The dimensional model has a number of important data warehouse advantages that the ER model lacks. First advantage of the dimensional model is that there are standard type of joins and framework. All dimensions can be thought of as symmetrically equal entry points into the fact table. The logical design can be done independent of expected query patterns. The user interfaces are symmetrical, the query strategies are symmetrical, and the SQL generated against the dimensional model is symmetrical. In other words,
You will never find attributes in fact tables and facts in dimension tables. If you see a non-fact field in the fact table, you can assume that it is a key to a dimension table
Second advantage of the dimensional model is that it is smoothly extensible to accommodate unexpected new data elements and new design decisions. First, all existing tables (both fact and dimension) can be changed in place by simply adding new data rows in the table. Data should not have to be reloaded. Typically, No query tool OR reporting tool needs to be reprogrammed to accommodate the change. All old applications continue to run without yielding different results. You can, respectively, make the following graceful changes to the design after the data warehouse is up and running by:
Adding new unanticipated facts (that is, new additive numeric fields in the fact table), as long as they are consistent with the fundamental grain of the existing fact table. Adding completely new dimensions, as long as there is a single value of that dimension defined for each existing fact record Adding new, unanticipated dimensional attributes.

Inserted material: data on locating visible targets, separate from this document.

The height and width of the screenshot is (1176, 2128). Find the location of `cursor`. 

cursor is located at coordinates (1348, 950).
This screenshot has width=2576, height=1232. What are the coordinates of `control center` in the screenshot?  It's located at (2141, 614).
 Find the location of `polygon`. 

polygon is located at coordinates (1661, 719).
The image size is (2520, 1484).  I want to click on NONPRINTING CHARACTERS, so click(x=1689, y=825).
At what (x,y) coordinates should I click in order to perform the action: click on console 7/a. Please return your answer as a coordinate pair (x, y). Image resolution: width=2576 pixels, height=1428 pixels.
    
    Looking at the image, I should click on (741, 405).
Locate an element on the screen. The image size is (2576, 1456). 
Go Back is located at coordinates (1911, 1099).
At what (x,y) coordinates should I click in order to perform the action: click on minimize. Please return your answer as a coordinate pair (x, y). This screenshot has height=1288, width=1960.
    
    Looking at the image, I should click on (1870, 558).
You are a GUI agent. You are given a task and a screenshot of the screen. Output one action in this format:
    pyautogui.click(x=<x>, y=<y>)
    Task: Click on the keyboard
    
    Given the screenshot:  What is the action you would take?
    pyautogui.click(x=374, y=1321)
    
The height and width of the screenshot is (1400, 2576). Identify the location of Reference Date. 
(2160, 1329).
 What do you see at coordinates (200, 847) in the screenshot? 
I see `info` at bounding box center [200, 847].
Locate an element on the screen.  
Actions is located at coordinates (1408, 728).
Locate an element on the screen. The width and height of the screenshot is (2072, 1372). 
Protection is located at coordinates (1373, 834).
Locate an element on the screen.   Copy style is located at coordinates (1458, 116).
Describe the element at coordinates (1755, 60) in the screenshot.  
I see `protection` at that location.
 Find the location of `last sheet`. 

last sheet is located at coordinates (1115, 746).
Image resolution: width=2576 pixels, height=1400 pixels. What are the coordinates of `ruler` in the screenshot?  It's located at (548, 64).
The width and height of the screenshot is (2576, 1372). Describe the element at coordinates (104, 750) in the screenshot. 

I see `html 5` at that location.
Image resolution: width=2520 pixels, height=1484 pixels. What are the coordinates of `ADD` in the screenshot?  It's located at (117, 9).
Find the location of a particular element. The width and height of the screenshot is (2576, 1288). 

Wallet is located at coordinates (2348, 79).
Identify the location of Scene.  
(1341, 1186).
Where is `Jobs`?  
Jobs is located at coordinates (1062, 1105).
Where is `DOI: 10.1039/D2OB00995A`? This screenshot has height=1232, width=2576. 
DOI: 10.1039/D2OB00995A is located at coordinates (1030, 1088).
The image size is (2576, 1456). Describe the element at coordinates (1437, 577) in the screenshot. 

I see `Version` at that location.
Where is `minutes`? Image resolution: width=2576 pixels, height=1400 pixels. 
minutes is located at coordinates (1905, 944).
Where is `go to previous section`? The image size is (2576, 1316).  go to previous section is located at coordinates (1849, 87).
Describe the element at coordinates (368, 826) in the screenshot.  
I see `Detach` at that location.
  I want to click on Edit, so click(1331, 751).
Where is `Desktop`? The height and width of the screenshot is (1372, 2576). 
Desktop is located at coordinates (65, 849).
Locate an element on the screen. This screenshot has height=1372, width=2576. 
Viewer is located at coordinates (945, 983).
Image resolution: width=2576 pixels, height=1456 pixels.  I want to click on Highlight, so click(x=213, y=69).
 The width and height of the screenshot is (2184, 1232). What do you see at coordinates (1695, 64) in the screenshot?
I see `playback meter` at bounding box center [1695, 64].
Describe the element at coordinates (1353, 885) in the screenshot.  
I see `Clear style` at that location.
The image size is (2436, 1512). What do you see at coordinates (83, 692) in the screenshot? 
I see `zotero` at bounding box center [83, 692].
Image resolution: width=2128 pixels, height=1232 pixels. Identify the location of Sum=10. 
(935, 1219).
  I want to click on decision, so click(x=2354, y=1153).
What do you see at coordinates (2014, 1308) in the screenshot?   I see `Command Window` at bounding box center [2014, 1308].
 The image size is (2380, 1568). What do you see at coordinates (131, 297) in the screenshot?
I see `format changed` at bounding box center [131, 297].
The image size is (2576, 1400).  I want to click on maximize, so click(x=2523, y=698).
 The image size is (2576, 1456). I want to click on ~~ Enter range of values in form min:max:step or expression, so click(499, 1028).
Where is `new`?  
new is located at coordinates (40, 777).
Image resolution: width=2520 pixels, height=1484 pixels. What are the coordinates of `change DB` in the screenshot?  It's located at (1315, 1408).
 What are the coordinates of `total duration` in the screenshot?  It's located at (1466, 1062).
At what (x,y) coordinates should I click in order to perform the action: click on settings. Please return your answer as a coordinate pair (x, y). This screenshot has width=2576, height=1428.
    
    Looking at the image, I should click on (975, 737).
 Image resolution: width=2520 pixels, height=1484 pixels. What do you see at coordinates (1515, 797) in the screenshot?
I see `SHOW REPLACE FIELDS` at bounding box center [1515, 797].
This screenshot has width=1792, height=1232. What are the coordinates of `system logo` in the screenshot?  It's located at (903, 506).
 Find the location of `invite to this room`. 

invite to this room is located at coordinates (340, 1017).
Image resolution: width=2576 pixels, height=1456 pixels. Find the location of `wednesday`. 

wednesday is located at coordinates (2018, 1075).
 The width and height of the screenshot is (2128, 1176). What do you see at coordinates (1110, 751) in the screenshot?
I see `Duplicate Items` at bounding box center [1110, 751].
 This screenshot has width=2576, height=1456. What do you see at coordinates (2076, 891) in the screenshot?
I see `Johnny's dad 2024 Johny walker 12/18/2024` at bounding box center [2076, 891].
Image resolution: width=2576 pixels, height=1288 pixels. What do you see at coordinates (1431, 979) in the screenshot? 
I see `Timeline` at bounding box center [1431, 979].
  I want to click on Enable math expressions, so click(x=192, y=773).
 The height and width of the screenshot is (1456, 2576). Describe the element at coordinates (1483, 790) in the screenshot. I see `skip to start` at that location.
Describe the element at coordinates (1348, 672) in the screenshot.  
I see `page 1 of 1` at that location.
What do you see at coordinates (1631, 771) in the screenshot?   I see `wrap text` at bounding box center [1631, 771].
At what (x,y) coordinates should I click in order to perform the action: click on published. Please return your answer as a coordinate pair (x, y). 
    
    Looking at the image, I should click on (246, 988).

Breaking existing dimension records down to a lower level of granularity from a certain point in time forward.
Third advantage of the dimensional model is that there is a body of standard approaches for handling common modeling situations in the business world. Each of these situations has a wellunderstood set of alternatives that can be specifically programmed in report writers, query tools, and other user interfaces. These modeling situations include:
Slowly changing dimensions, where a 'constant' dimension such as Product OR Customer actually evolves slowly and asynchronously. Dimensional modeling provides specific techniques for handling slowly changing dimensions, depending on the business environment. Heterogeneous products, where a business such as a bank needs to: o Track a number of different lines of business together within a single common set of attributes and facts, but at the same time.. o It needs to describe and measure the individual lines of business in highly idiosyncratic ways using incompatible measures.